Swap "Where should I click to" for "Where do I click to" throughout the entries below and write them out again with nothing else altered. Omit the pictures from your answer.

__Screen grounding examples__.
— BEGIN —

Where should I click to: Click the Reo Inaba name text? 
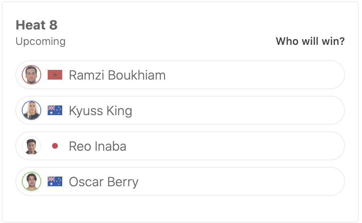click(x=97, y=146)
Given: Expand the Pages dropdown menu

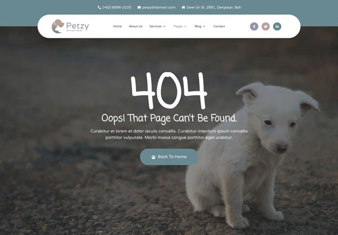Looking at the screenshot, I should 180,26.
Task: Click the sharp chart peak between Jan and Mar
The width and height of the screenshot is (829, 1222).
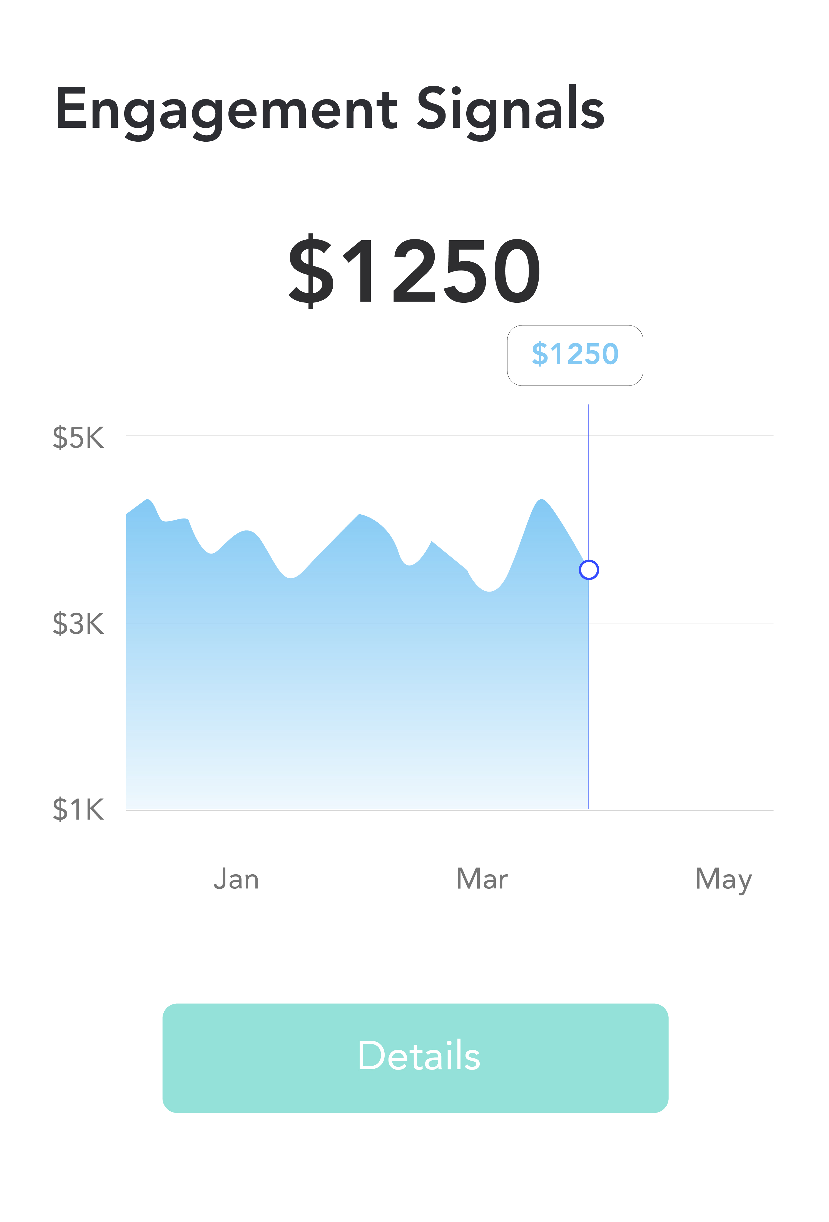Action: 359,515
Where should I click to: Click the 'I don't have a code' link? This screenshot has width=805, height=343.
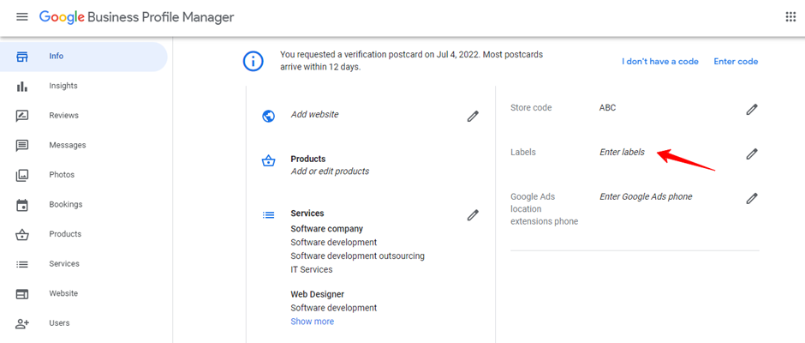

— END —

__SOLUTION TO THE PROBLEM__.
Where do I click to: Click the Reo Inaba name text? 
click(x=97, y=146)
Given: Expand the Pages dropdown menu

Looking at the screenshot, I should 180,26.
Task: Click the sharp chart peak between Jan and Mar
The width and height of the screenshot is (829, 1222).
Action: 359,515
Where do I click to: Click the 'I don't have a code' link? This screenshot has width=805, height=343.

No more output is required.